De ce point de vue, l’événement de Hanoukka a été une véritable prouesse pour Samuels.
« Les choses changent », dit-il, se souvenant des années où il célébrait la Fête des Lumières avec moins de 20 personnes. « Il y a quelques années, aucun Birman ne connaissait Hanoukka. Aujourd’hui, les bouddhistes me souhaitent sur Facebook ‘Joyeux Hanukkah Sammy !' »
Et alors que la synagogue est classée troisième sur TripAdvisor parmi les « choses à faire » à Yangon, Samuels ne peut toujours pas obtenir un minyan [quorum de dix hommes adultes nécessaire à la récitation des prières lors des offices] sans l’aide des touristes.
Un autre signe de délabrement est le cimetière juif de Yangon : Contrairement à celui de Kolkata, il n’est ni informatisé ni répertorié, se plaint Solomon.

En 1997, le gouvernement du Myanmar a annoncé son intention de déplacer le cimetière de Yangon, mais n’y a jamais donné suite.
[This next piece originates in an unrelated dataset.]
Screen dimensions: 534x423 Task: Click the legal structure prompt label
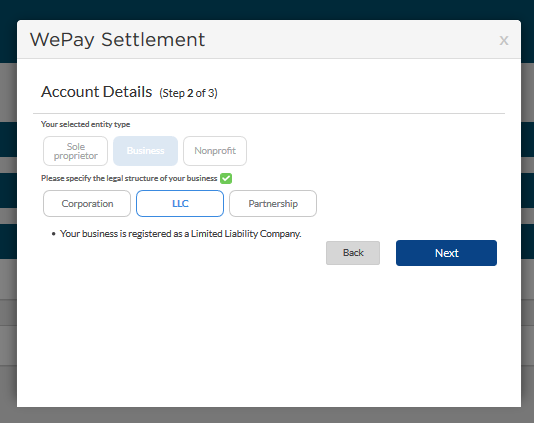click(129, 178)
Le cimetière reste caché sur une colline que certains chiens errants ont clairement revendiqué comme leur territoire ; un panneau à l’extérieur indique qu’il n’est accessible « qu’avec la permission de la communauté juive du Myanmar ». Samuels m’en donne la permission en écrivant une phrase en birman sur une carte de visite, que je donne à la vieille dame qui garde le cimetière et qui semble vivre sur place.
La modernité se mêle au caractère historique du cimetière : Un satellite de télévision émerge de la maison du concierge au-dessus des tombes, et son jeune assistant, qui me sourit et me regarde avec désinvolture pendant que je me promène sur les lieux, écoute de la musique pop birmane sur son smartphone en fumant une cigarette.
Au lieu des cailloux placés par les visiteurs, des débris de pierres tombales avec des lettres hébraïques, se trouvent sur les quelques tombes intactes. Alors que Samuels crée une communauté moderne au Myanmar, la mémoire matérielle de ses prédécesseurs birmans continue de se délabrer.